Sejak delapan bulan lalu, Uki melahap teknik pembuatan alat musik bambu di IBC. Didirikan di Cimahi lima tahun lalu, IBC punya misi mengangkat derajat bambu. Salah satunya lewat pembuatan produk 14 alat musik berbahan baku bambu.

"Pendidikan saya hanya sampai SD. Lewat pembuatan biola, IBC memberi saya bekal menjalani hidup," kata Uki.

Kepala Divisi Riset dan Pengembangan IBC Malvino Purba Alam (31) mengatakan, Uki bukan yang pertama belajar membuat alat musik bambu. Puluhan orang dari sejumlah daerah datang dan pergi belajar hal yang sama. Dari awalnya tidak memiliki kemampuan, kini banyak dari mereka yang berprofesi sebagai perajin alat musik bambu.

"Saat ini ada 14 personel inti IBC, sebagian besar lulusan SMP dan SMA. Terus belajar dan berinovasi menjadi kelebihan mereka," katanya.

Salah satu inovasi teranyar sedang dirampungkan Ronal Harfiana (29), pembuat gitar bambu IBC. Ia tengah menuntaskan teknik laminasi (merekatkan) anyar dari potongan kecil bambu sisa produksi.

"Laminasi baru ini butuh kesabaran lebih tinggi. Potongan kotak kecil sekitar 3 sentimeter x 3 sentimeter disusun membentuk bidang besar," katanya.

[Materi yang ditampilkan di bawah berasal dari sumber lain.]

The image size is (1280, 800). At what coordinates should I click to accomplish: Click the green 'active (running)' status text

Ronal mengatakan, laminasi kotak berbeda dengan laminasi yang pernah dikerjakannya, seperti teknik lurus, tidur, dan berdiri. Semua teknik itu menempatkan bambu dalam posisi memanjang. Hal itu membuat laminasi cenderung meninggalkan jejak serat vertikal atau horizontal yang besar.

"Sudah berjalan sekitar 60 persen. Saat rampung, dijamin hasilnya akan membuat produk Virageawi semakin berwarna," kata Ronal. Virageawi adalah nama pasar bagi alat musik buatan IBC.

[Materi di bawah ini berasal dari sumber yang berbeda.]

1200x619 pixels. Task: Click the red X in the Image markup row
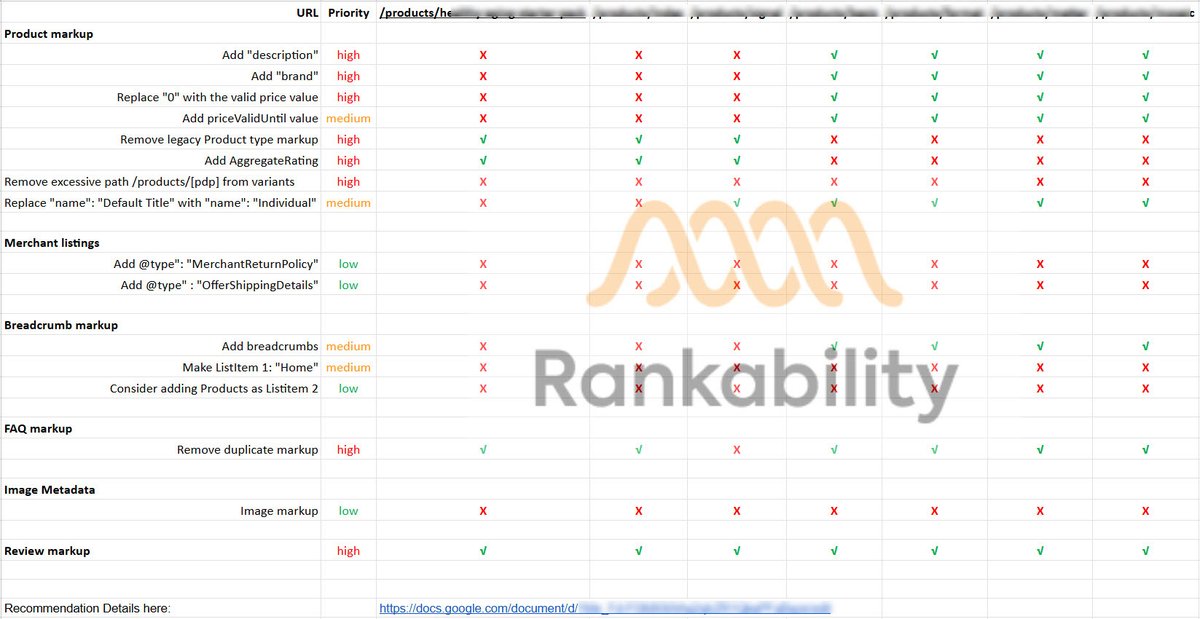coord(483,511)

Mohamad Rahmad (24) tak sabar menggunakan gitar inovasi anyar itu. Rahmad adalah gitaris The Bamboo Essential, band binaan IBC. Band ini mempunyai ciri khas, semua pementasannya, baik di dalam maupun luar negeri, menggunakan instrumen bambu karya Virageawi, mulai dari gitar, bas, drum, kulintang, hingga seruling.

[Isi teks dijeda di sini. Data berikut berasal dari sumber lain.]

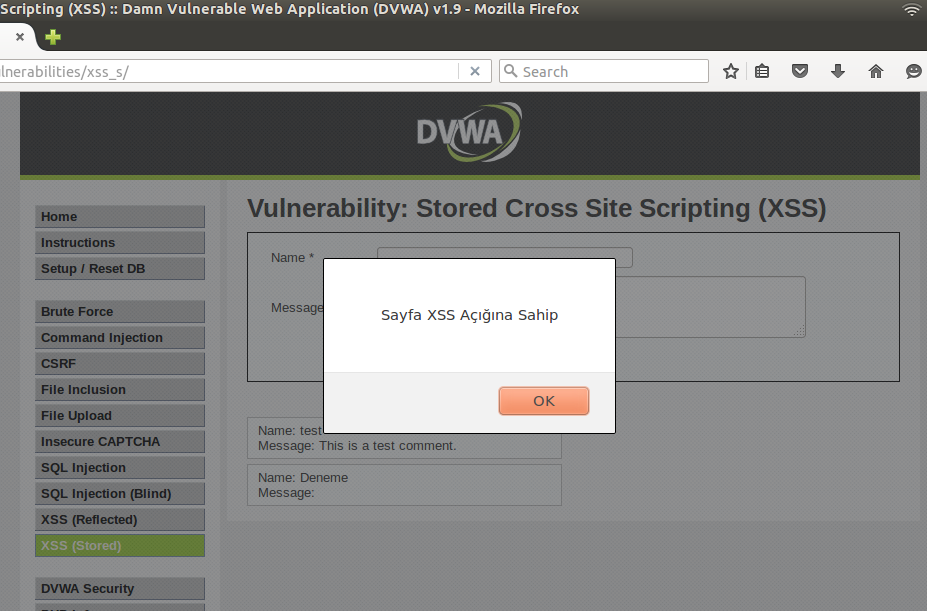Click the URL address bar

[228, 72]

"Kami akan tampil di Romania tahun depan. Pasti keren kalau memakai gitar motif itu," kata Rahmad penuh semangat meski kantong matanya menebal tanda kelelahan. Bersama personel band lainnya, ia baru pulang mengharumkan Indonesia di Yilan International Art Festival pada 12-16 Oktober.

Berbagi

Sulit melepaskan kreativitas personel IBC dari sosok Adang Muhidin (42). Dia salah satu pendiri IBC. Lulusan jurusan ilmu karat di Fachhochschule Suedwesftalen, Jerman, ini memilih melepas kesempatan sejahtera sebagai pakar di bidang teknik korosi demi mengangkat derajat bambu Nusantara.

"Modalnya nekat. Bahkan, hingga kini, saya tak bisa memainkan satu pun alat musik. Awalnya banyak yang mencela. Saya beruntung dikelilingi anak- anak muda kreatif," katanya.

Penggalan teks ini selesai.